▸ **SOURCE DATA**:
───

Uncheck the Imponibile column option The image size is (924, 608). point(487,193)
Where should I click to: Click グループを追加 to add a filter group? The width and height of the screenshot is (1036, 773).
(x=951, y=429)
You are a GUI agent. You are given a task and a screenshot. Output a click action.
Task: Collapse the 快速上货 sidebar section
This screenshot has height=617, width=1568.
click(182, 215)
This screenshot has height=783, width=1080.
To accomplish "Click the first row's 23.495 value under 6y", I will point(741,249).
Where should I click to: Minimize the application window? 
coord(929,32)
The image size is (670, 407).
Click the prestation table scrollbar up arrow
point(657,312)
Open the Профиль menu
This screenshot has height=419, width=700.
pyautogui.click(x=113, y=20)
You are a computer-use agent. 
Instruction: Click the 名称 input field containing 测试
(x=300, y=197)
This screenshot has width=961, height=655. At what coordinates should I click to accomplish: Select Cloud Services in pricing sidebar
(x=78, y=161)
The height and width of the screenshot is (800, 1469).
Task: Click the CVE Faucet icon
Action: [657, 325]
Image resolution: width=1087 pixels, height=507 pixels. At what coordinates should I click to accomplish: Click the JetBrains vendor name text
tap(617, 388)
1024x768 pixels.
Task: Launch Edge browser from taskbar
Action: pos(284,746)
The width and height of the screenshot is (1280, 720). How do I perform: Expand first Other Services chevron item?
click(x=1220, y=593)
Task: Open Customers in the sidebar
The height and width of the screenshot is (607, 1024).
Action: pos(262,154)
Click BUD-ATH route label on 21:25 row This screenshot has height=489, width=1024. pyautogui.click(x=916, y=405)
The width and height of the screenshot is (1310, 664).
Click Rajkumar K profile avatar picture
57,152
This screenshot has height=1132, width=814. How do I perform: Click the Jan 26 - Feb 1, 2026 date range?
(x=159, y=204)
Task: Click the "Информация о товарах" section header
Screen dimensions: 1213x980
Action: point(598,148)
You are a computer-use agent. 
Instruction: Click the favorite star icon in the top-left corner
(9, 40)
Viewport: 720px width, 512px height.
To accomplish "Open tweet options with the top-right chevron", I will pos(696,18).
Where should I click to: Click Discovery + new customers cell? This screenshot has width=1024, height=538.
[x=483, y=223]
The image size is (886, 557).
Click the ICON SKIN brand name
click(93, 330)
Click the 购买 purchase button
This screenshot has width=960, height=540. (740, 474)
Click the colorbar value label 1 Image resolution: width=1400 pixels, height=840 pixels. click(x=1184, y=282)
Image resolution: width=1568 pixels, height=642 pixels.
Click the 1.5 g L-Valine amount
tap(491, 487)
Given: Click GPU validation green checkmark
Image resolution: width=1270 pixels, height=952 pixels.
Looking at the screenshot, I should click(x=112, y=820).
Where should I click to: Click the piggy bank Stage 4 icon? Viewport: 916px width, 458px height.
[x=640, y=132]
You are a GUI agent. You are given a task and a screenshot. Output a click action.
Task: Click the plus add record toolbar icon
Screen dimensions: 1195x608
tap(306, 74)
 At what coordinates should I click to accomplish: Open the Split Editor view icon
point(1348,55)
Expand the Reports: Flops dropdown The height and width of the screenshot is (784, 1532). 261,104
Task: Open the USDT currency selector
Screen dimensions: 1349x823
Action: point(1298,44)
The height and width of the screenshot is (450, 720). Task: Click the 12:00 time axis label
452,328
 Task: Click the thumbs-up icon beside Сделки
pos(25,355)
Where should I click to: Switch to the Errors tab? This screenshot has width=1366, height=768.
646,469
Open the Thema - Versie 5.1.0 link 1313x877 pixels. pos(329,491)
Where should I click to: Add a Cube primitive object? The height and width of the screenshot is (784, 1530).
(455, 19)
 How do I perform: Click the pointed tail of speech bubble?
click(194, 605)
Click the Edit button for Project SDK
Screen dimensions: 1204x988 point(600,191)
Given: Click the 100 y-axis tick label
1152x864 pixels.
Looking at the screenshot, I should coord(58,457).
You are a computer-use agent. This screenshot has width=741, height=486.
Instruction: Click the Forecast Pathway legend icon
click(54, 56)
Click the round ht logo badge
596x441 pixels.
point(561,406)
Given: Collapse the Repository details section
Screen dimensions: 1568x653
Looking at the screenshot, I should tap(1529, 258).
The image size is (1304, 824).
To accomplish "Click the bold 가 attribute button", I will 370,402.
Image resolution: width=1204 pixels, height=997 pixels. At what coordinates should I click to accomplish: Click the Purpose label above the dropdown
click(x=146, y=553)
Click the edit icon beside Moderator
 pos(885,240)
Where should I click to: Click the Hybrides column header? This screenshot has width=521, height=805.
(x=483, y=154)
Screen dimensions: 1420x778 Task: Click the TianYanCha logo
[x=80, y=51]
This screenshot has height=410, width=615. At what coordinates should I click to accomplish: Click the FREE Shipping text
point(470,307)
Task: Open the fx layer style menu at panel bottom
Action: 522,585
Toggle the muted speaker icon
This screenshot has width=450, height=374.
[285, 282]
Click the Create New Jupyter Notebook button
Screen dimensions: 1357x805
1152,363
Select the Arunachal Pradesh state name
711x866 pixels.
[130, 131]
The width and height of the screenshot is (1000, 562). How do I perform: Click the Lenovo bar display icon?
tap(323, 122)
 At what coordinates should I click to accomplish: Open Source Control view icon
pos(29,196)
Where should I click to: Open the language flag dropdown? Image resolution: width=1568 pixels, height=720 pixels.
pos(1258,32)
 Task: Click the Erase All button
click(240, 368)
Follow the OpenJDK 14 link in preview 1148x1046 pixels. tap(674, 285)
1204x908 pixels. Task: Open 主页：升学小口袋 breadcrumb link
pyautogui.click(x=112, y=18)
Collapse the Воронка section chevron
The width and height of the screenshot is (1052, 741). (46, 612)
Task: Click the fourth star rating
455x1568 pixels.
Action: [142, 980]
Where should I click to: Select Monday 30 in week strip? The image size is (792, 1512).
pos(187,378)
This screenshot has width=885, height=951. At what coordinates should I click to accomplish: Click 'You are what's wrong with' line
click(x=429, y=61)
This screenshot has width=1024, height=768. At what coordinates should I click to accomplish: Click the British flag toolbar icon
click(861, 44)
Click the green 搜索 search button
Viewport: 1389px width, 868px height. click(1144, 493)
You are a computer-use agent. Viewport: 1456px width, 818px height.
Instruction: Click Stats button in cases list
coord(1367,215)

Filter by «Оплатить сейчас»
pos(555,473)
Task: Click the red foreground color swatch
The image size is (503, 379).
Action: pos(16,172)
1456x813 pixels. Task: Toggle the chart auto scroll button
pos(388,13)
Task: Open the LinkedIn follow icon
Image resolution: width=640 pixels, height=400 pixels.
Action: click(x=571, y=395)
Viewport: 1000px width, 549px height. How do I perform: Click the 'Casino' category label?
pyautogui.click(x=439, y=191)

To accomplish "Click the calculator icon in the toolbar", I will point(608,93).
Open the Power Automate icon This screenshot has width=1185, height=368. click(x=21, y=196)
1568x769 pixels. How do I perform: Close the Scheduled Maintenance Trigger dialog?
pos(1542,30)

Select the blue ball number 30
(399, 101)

───

▸ **WHAT IS REQUIRED**:
Retype the data in full, exactly.

▸ **RESULT**:
Uncheck the Imponibile column option The image size is (924, 608). point(487,193)
Where should I click to: Click グループを追加 to add a filter group? The width and height of the screenshot is (1036, 773).
(x=951, y=429)
You are a GUI agent. You are given a task and a screenshot. Output a click action.
Task: Collapse the 快速上货 sidebar section
This screenshot has height=617, width=1568.
click(182, 215)
This screenshot has height=783, width=1080.
To accomplish "Click the first row's 23.495 value under 6y", I will point(741,249).
Where should I click to: Minimize the application window? 
coord(929,32)
The image size is (670, 407).
Click the prestation table scrollbar up arrow
point(657,312)
Open the Профиль menu
This screenshot has height=419, width=700.
pyautogui.click(x=113, y=20)
You are a computer-use agent. 
Instruction: Click the 名称 input field containing 测试
(x=300, y=197)
This screenshot has width=961, height=655. At what coordinates should I click to accomplish: Select Cloud Services in pricing sidebar
(x=78, y=161)
The height and width of the screenshot is (800, 1469).
Task: Click the CVE Faucet icon
Action: [657, 325]
Image resolution: width=1087 pixels, height=507 pixels. At what coordinates should I click to accomplish: Click the JetBrains vendor name text
tap(617, 388)
1024x768 pixels.
Task: Launch Edge browser from taskbar
Action: pos(284,746)
The width and height of the screenshot is (1280, 720). How do I perform: Expand first Other Services chevron item?
click(x=1220, y=593)
Task: Open Customers in the sidebar
The height and width of the screenshot is (607, 1024).
Action: pos(262,154)
Click BUD-ATH route label on 21:25 row This screenshot has height=489, width=1024. pyautogui.click(x=916, y=405)
The width and height of the screenshot is (1310, 664).
Click Rajkumar K profile avatar picture
57,152
This screenshot has height=1132, width=814. How do I perform: Click the Jan 26 - Feb 1, 2026 date range?
(x=159, y=204)
Task: Click the "Информация о товарах" section header
Screen dimensions: 1213x980
Action: point(598,148)
You are a computer-use agent. 
Instruction: Click the favorite star icon in the top-left corner
(9, 40)
Viewport: 720px width, 512px height.
To accomplish "Open tweet options with the top-right chevron", I will pos(696,18).
Where should I click to: Click Discovery + new customers cell? This screenshot has width=1024, height=538.
[x=483, y=223]
The image size is (886, 557).
Click the ICON SKIN brand name
click(93, 330)
Click the 购买 purchase button
This screenshot has width=960, height=540. (740, 474)
Click the colorbar value label 1 Image resolution: width=1400 pixels, height=840 pixels. click(x=1184, y=282)
Image resolution: width=1568 pixels, height=642 pixels.
Click the 1.5 g L-Valine amount
tap(491, 487)
Given: Click GPU validation green checkmark
Image resolution: width=1270 pixels, height=952 pixels.
Looking at the screenshot, I should click(x=112, y=820).
Where should I click to: Click the piggy bank Stage 4 icon? Viewport: 916px width, 458px height.
[x=640, y=132]
You are a GUI agent. You are given a task and a screenshot. Output a click action.
Task: Click the plus add record toolbar icon
Screen dimensions: 1195x608
tap(306, 74)
 At what coordinates should I click to accomplish: Open the Split Editor view icon
point(1348,55)
Expand the Reports: Flops dropdown The height and width of the screenshot is (784, 1532). 261,104
Task: Open the USDT currency selector
Screen dimensions: 1349x823
Action: point(1298,44)
The height and width of the screenshot is (450, 720). Task: Click the 12:00 time axis label
452,328
 Task: Click the thumbs-up icon beside Сделки
pos(25,355)
Where should I click to: Switch to the Errors tab? This screenshot has width=1366, height=768.
646,469
Open the Thema - Versie 5.1.0 link 1313x877 pixels. pos(329,491)
Where should I click to: Add a Cube primitive object? The height and width of the screenshot is (784, 1530).
(455, 19)
 How do I perform: Click the pointed tail of speech bubble?
click(194, 605)
Click the Edit button for Project SDK
Screen dimensions: 1204x988 point(600,191)
Given: Click the 100 y-axis tick label
1152x864 pixels.
Looking at the screenshot, I should coord(58,457).
You are a computer-use agent. This screenshot has width=741, height=486.
Instruction: Click the Forecast Pathway legend icon
click(54, 56)
Click the round ht logo badge
596x441 pixels.
point(561,406)
Given: Collapse the Repository details section
Screen dimensions: 1568x653
Looking at the screenshot, I should tap(1529, 258).
The image size is (1304, 824).
To accomplish "Click the bold 가 attribute button", I will 370,402.
Image resolution: width=1204 pixels, height=997 pixels. At what coordinates should I click to accomplish: Click the Purpose label above the dropdown
click(x=146, y=553)
Click the edit icon beside Moderator
 pos(885,240)
Where should I click to: Click the Hybrides column header? This screenshot has width=521, height=805.
(x=483, y=154)
Screen dimensions: 1420x778 Task: Click the TianYanCha logo
[x=80, y=51]
This screenshot has height=410, width=615. At what coordinates should I click to accomplish: Click the FREE Shipping text
point(470,307)
Task: Open the fx layer style menu at panel bottom
Action: 522,585
Toggle the muted speaker icon
This screenshot has width=450, height=374.
[285, 282]
Click the Create New Jupyter Notebook button
Screen dimensions: 1357x805
1152,363
Select the Arunachal Pradesh state name
711x866 pixels.
[130, 131]
The width and height of the screenshot is (1000, 562). How do I perform: Click the Lenovo bar display icon?
tap(323, 122)
 At what coordinates should I click to accomplish: Open Source Control view icon
pos(29,196)
Where should I click to: Open the language flag dropdown? Image resolution: width=1568 pixels, height=720 pixels.
pos(1258,32)
 Task: Click the Erase All button
click(240, 368)
Follow the OpenJDK 14 link in preview 1148x1046 pixels. tap(674, 285)
1204x908 pixels. Task: Open 主页：升学小口袋 breadcrumb link
pyautogui.click(x=112, y=18)
Collapse the Воронка section chevron
The width and height of the screenshot is (1052, 741). (46, 612)
Task: Click the fourth star rating
455x1568 pixels.
Action: [142, 980]
Where should I click to: Select Monday 30 in week strip? The image size is (792, 1512).
pos(187,378)
This screenshot has width=885, height=951. At what coordinates should I click to accomplish: Click 'You are what's wrong with' line
click(x=429, y=61)
This screenshot has width=1024, height=768. At what coordinates should I click to accomplish: Click the British flag toolbar icon
click(861, 44)
Click the green 搜索 search button
Viewport: 1389px width, 868px height. click(1144, 493)
You are a computer-use agent. Viewport: 1456px width, 818px height.
Instruction: Click Stats button in cases list
coord(1367,215)

Filter by «Оплатить сейчас»
pos(555,473)
Task: Click the red foreground color swatch
The image size is (503, 379).
Action: pos(16,172)
1456x813 pixels. Task: Toggle the chart auto scroll button
pos(388,13)
Task: Open the LinkedIn follow icon
Image resolution: width=640 pixels, height=400 pixels.
Action: click(x=571, y=395)
Viewport: 1000px width, 549px height. How do I perform: Click the 'Casino' category label?
pyautogui.click(x=439, y=191)

To accomplish "Click the calculator icon in the toolbar", I will point(608,93).
Open the Power Automate icon This screenshot has width=1185, height=368. click(x=21, y=196)
1568x769 pixels. How do I perform: Close the Scheduled Maintenance Trigger dialog?
pos(1542,30)

Select the blue ball number 30
(399, 101)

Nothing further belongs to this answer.